For the past four years, the project to build a North-South high-speed line has looked as solid a bet as Andy Murray eventually winning Wimbledon. Despite the high cost and the protests of well-organised objectors in the Chilterns, HS2 seemed to have everything going for it.
First proposed by the Tories in opposition, the project was picked up by Lord Adonis when he was Transport Secretary and given impetus with the creation of a government company to design the line and push a Bill through Parliament. For the incoming Coalition, the project was a unifying force, since the Lib-Dems were even more enthusiastic. Even in these austere times, a cool £1 billion was allocated to work up the project.
However, while 1,500 planners are fleshing out the crude lines drawn on the map, suddenly the tide is beginning to turn. Lord Mandelson and former Chancellor Alistair Darling have both expressed doubts and while, so far, the opposition has largely been confined to time-expired politicians, there is a distinct feeling of unease about the viability of the project on both sides of the House. Even MPs who are publicly supportive often express doubts in private about the cost and nature of the scheme.
The trigger was the announcement, slipped out in a classic attempt to “bury bad news”, that the cost of the Y-shaped 330-mile line linking London with Leeds and Manchester via Birmingham had soared from £32.4 billion to £42.6 billion. With rolling stock, that means a total bill of £50 billion, all met by the public purse, since no private money has been forthcoming.
Forget the excuse that this extra money is down to contingency, as this was already included.
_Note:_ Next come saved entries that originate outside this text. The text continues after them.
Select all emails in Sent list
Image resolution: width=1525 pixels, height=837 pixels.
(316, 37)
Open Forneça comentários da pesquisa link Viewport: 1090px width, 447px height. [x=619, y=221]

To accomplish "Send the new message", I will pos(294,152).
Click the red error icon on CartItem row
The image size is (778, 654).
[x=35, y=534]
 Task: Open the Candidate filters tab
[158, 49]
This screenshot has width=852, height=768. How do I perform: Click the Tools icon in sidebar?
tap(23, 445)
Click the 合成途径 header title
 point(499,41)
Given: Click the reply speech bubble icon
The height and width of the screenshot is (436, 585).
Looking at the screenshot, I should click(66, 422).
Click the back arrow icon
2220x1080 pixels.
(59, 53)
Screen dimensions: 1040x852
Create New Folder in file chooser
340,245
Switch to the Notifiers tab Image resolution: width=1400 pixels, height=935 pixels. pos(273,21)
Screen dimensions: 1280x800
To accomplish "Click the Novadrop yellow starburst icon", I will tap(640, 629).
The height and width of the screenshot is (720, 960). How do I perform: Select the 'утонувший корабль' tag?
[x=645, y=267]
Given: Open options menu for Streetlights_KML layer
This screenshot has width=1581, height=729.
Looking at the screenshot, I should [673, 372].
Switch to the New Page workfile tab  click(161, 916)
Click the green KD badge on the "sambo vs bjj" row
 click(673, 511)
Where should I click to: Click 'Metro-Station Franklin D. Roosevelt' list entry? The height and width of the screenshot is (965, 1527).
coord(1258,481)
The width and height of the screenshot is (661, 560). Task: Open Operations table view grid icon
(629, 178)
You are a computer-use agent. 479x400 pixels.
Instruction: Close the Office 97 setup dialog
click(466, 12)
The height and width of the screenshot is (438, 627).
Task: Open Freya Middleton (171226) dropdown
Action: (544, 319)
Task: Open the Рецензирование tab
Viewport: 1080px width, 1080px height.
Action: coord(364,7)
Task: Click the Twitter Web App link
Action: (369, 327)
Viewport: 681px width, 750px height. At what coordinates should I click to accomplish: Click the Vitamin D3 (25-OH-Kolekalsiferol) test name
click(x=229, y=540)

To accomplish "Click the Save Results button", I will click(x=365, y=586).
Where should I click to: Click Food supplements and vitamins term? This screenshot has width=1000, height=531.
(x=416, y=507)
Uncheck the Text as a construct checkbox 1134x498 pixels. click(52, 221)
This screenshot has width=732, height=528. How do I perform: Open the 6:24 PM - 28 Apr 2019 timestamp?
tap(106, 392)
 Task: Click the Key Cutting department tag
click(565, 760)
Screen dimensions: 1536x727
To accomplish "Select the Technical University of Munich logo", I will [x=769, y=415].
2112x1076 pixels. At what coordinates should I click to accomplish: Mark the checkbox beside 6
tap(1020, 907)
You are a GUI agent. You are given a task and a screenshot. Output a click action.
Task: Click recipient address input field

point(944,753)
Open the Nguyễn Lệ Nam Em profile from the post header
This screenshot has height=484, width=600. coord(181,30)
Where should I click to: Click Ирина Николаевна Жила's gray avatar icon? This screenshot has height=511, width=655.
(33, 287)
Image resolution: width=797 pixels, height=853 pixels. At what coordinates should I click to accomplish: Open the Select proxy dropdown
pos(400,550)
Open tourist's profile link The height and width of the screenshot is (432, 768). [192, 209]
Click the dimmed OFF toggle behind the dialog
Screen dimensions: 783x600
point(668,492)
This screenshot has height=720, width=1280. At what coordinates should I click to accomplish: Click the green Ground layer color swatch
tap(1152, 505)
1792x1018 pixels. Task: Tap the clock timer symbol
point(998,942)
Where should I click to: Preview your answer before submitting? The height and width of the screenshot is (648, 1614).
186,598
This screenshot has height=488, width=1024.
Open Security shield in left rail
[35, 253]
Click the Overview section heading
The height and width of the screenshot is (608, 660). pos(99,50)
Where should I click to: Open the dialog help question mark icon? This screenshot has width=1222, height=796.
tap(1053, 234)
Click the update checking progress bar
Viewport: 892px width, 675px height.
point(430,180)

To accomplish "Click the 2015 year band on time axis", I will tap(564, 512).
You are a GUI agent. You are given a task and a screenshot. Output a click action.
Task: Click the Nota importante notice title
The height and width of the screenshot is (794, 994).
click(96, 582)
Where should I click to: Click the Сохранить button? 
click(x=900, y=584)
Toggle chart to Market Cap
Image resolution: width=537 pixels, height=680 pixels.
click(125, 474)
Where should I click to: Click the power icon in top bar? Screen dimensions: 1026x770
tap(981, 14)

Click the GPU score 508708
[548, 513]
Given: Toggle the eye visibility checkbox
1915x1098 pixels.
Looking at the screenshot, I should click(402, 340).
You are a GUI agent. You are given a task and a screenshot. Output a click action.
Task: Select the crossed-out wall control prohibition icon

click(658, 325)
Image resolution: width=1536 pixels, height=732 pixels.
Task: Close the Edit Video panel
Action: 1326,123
It represents what will undoubtedly be the first of many cost rises. And the scheme faces the test of the parliamentary process, with objectors likely to force concessions on both the route and the compensation scheme.
The National Audit Office, which reported before this latest rise in projected costs, also weighed in, saying the case for the line had been “poorly articulated” (code for extremely tenuous) and that there was no clear explanation of where the promised new jobs would come from.
The fundamental problem with HS2 is that the scheme was drawn up without any detailed assessment of the need for it. Yes, trains heading north out of Euston are sometimes full but there is plenty of space left on most of them, as anyone travelling on expensive peak services can testify. Much of the overcrowding is a result of Virgin Trains’ policy of not allowing Milton Keynes commuters to use their services and of allowing off-peak travellers on cheaper tickets to travel only after 7pm. There is also far too high a proportion of first-class accommodation, making up four out of nine carriages (now 11 on some trains).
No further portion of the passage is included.